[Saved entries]
Segment Open

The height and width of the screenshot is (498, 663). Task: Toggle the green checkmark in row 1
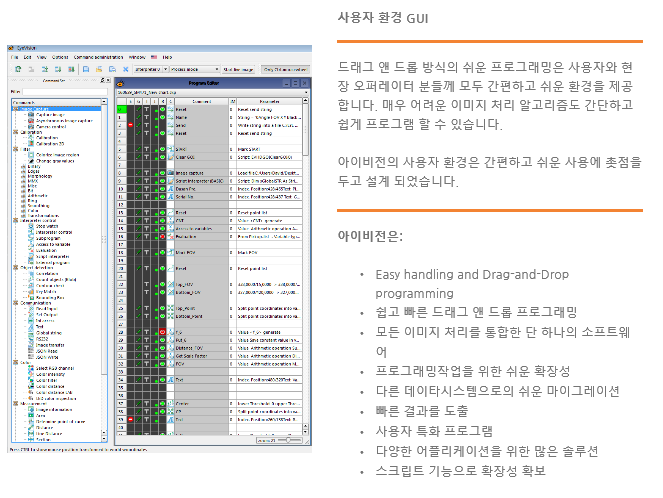140,116
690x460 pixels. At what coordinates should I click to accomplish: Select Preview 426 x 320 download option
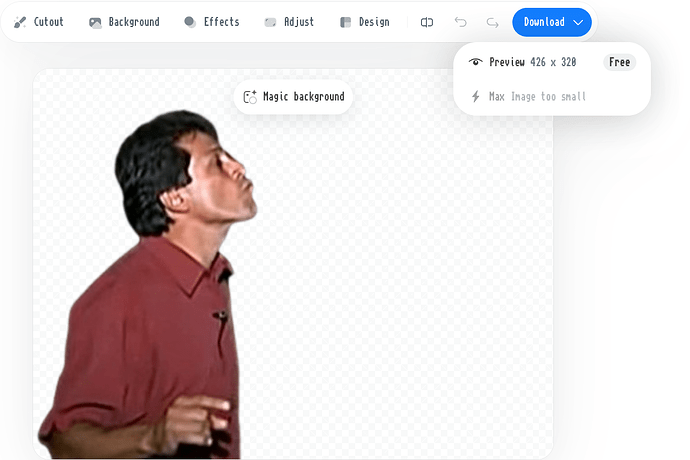(x=532, y=62)
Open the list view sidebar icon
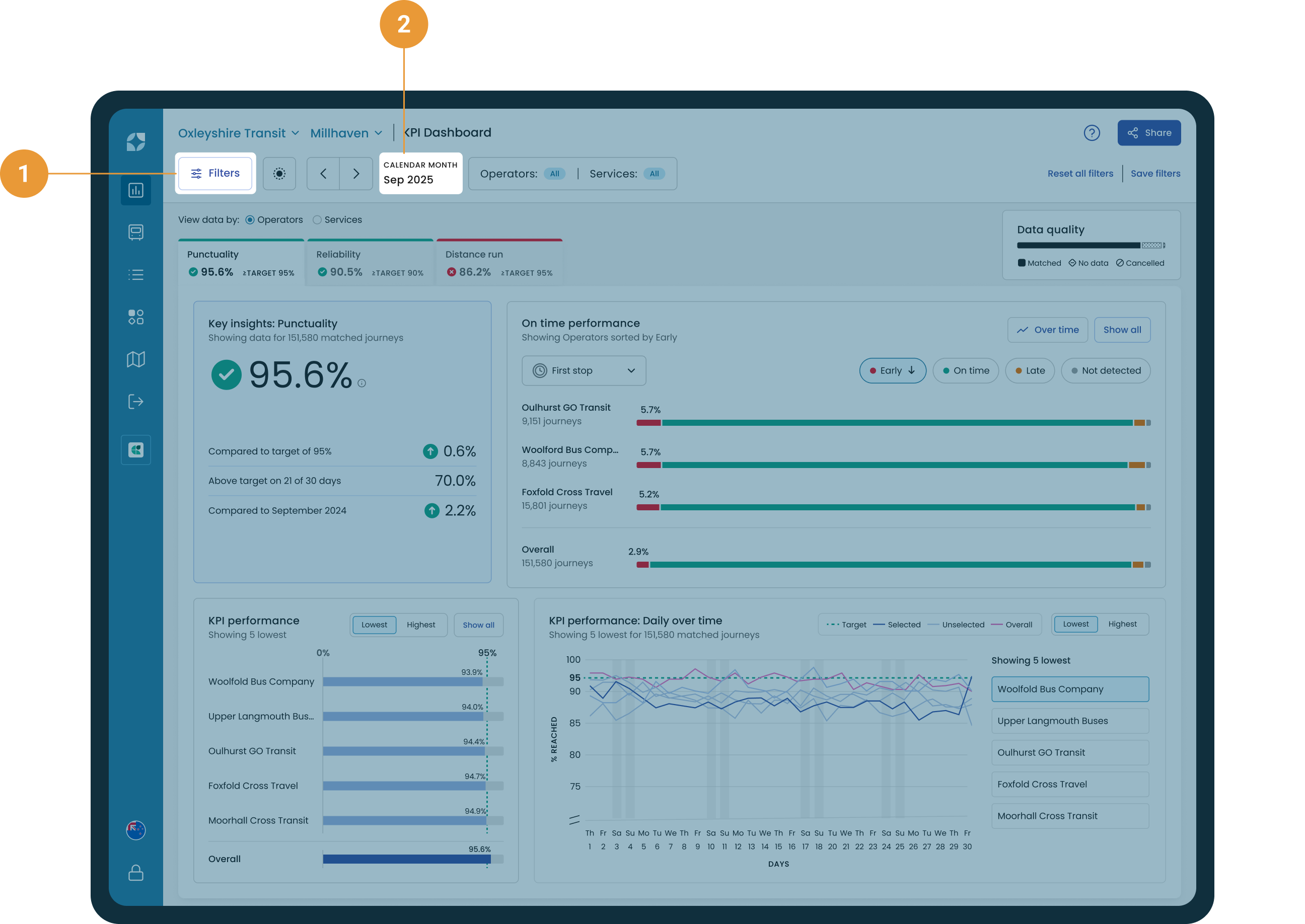Screen dimensions: 1305x924 coord(135,275)

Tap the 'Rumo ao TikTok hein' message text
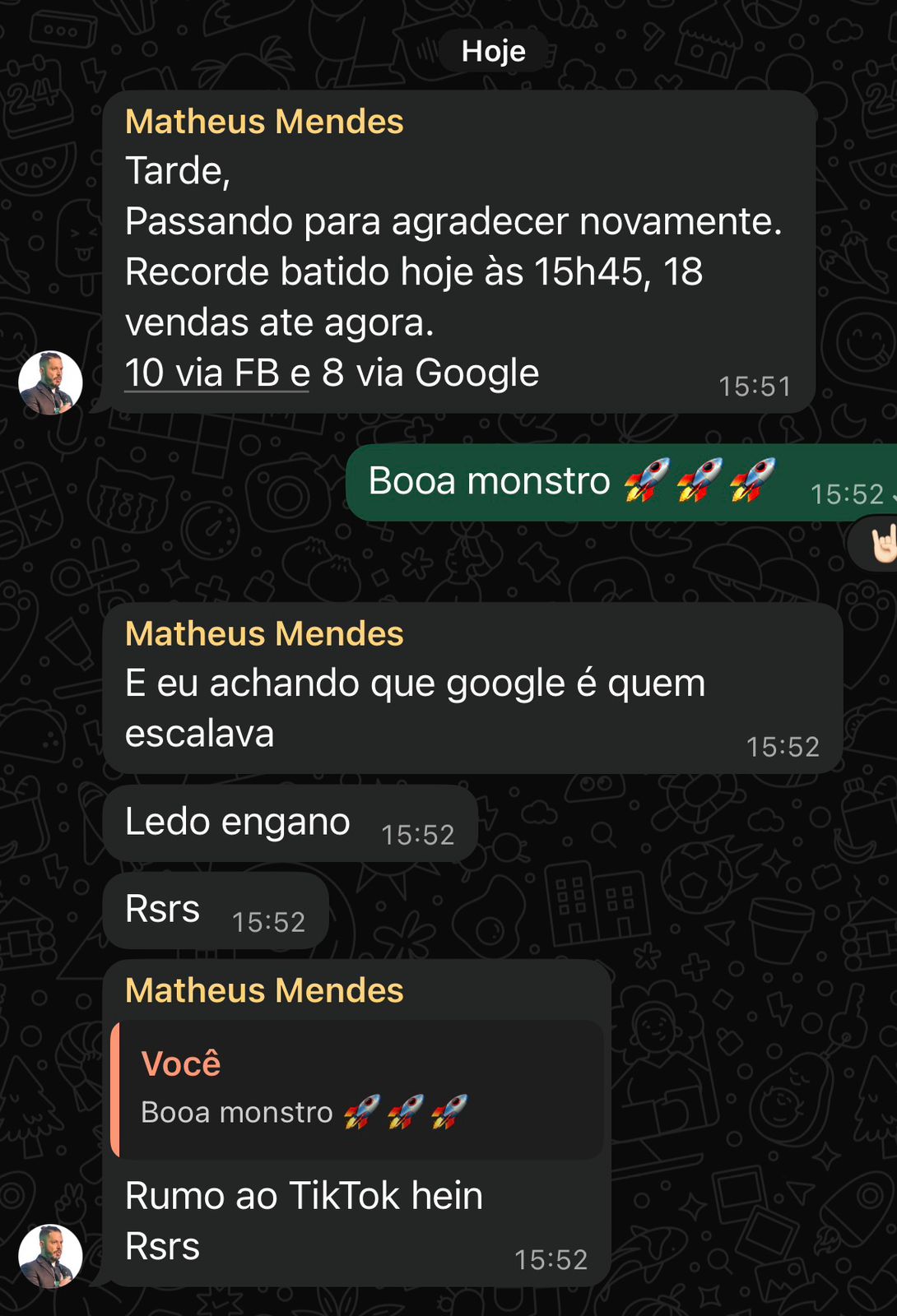click(x=304, y=1196)
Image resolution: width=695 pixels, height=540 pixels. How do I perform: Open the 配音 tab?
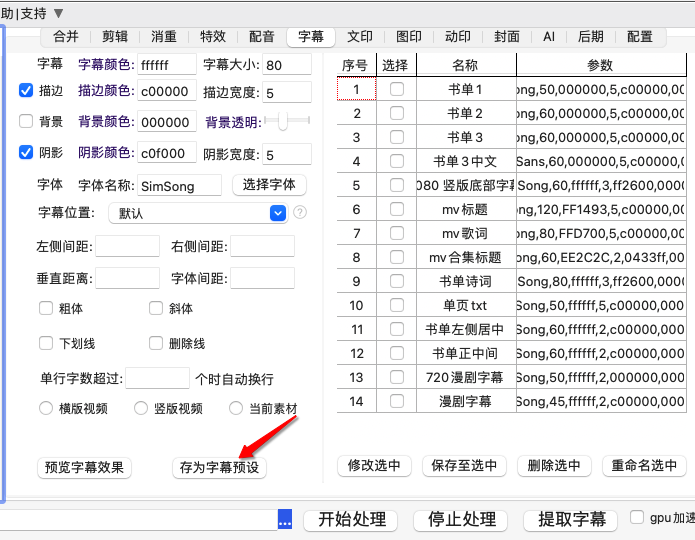pos(262,37)
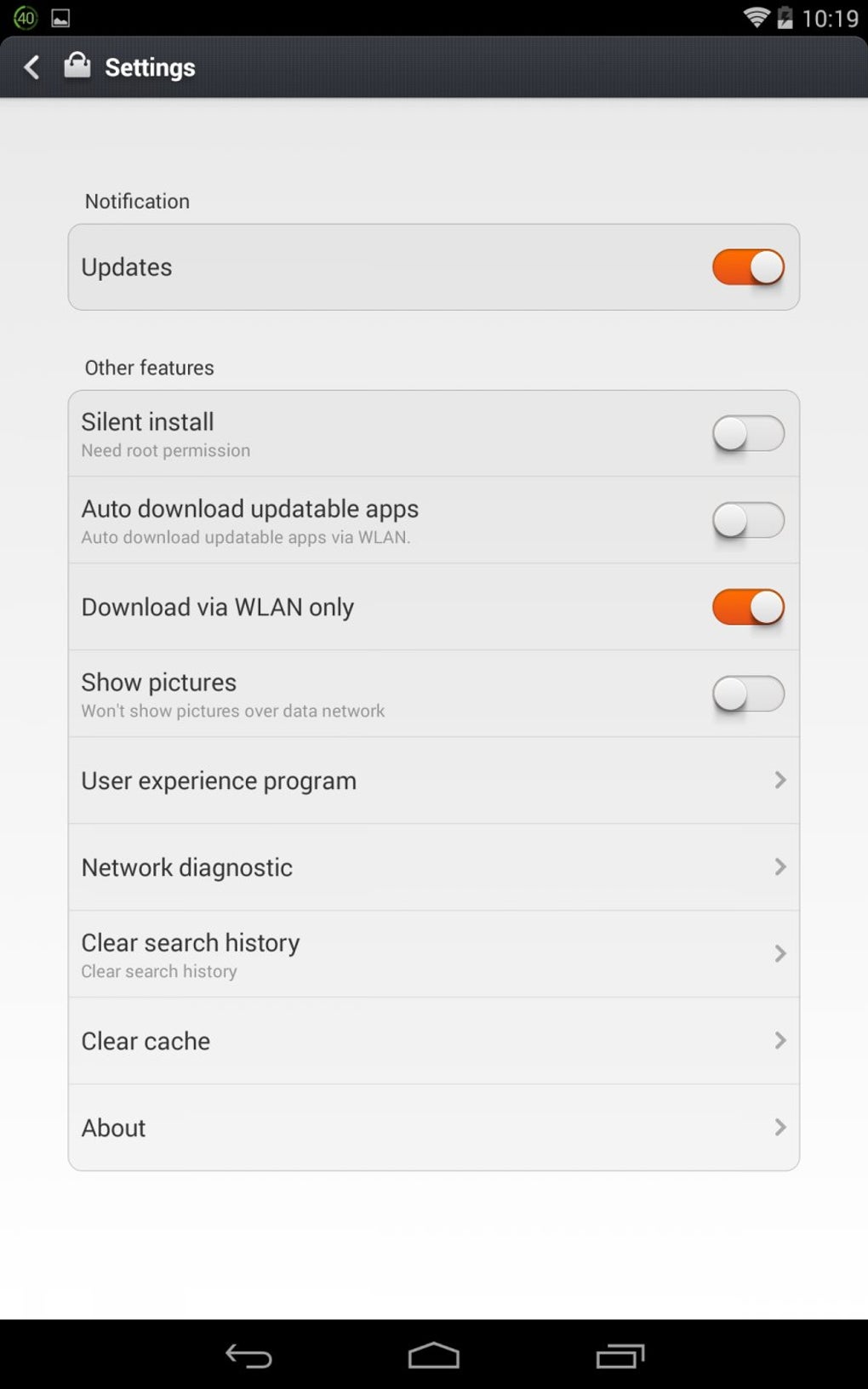Open the recent apps navigation button
The image size is (868, 1389).
pyautogui.click(x=620, y=1355)
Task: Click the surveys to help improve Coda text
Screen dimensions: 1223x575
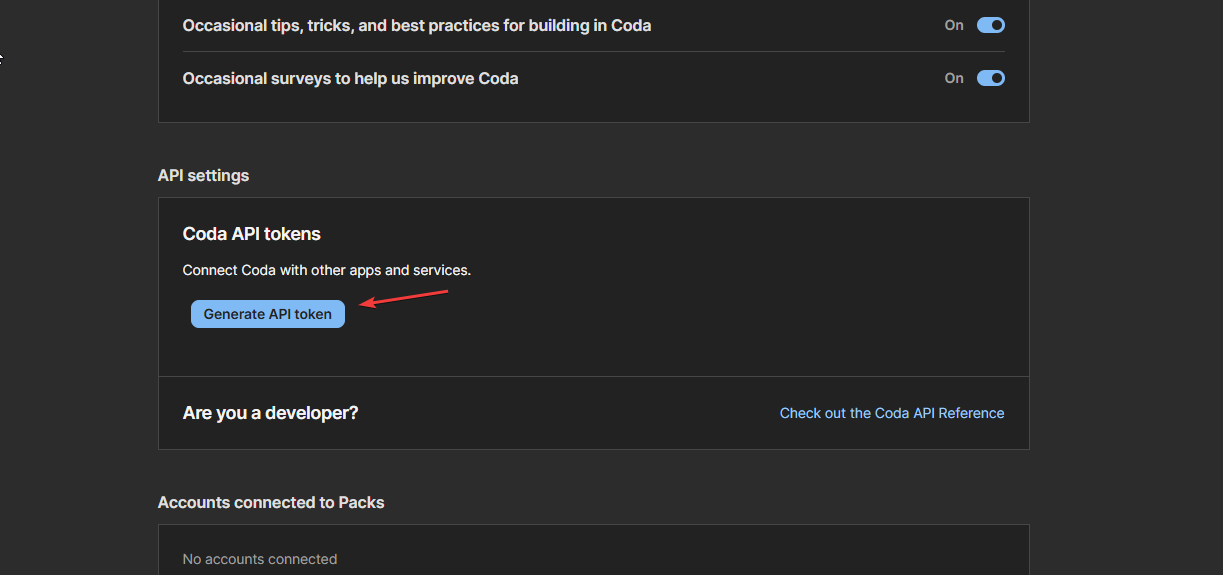Action: coord(350,78)
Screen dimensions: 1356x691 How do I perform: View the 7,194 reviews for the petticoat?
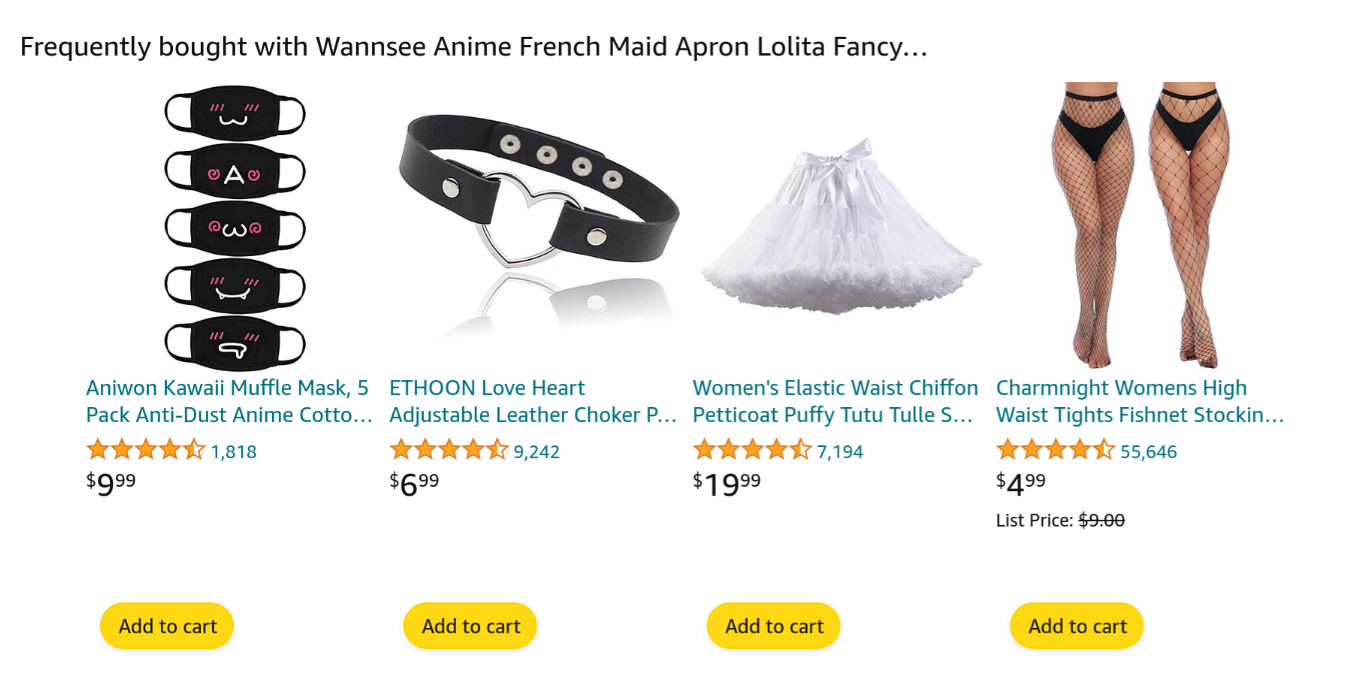(x=839, y=452)
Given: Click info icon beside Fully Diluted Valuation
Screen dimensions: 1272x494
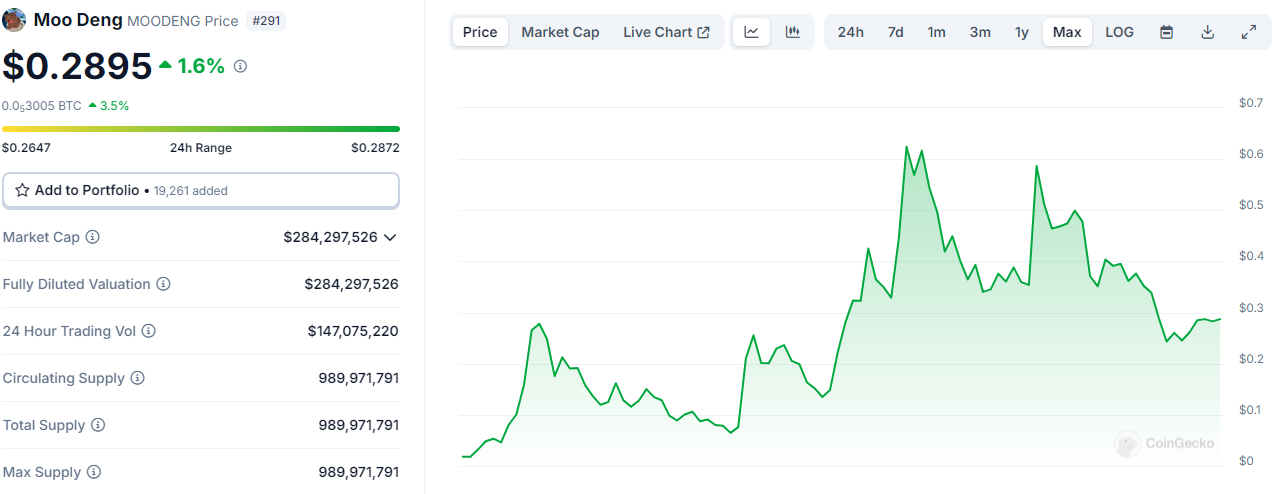Looking at the screenshot, I should pos(163,284).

Segment Closed

### Task statement
The result is an exact copy of the lines from the one holding "Image resolution: width=695" through the final line of the data above, both ends included, minus the pictures.

### Solution
Image resolution: width=695 pixels, height=540 pixels. How do I perform: Open the 配音 tab?
pos(262,37)
Open the recent apps navigation button
The image size is (868, 1389).
pyautogui.click(x=620, y=1355)
Task: Click the surveys to help improve Coda text
Screen dimensions: 1223x575
Action: coord(350,78)
Screen dimensions: 1356x691 How do I perform: View the 7,194 reviews for the petticoat?
(x=839, y=452)
Given: Click info icon beside Fully Diluted Valuation
Screen dimensions: 1272x494
Looking at the screenshot, I should pos(163,284).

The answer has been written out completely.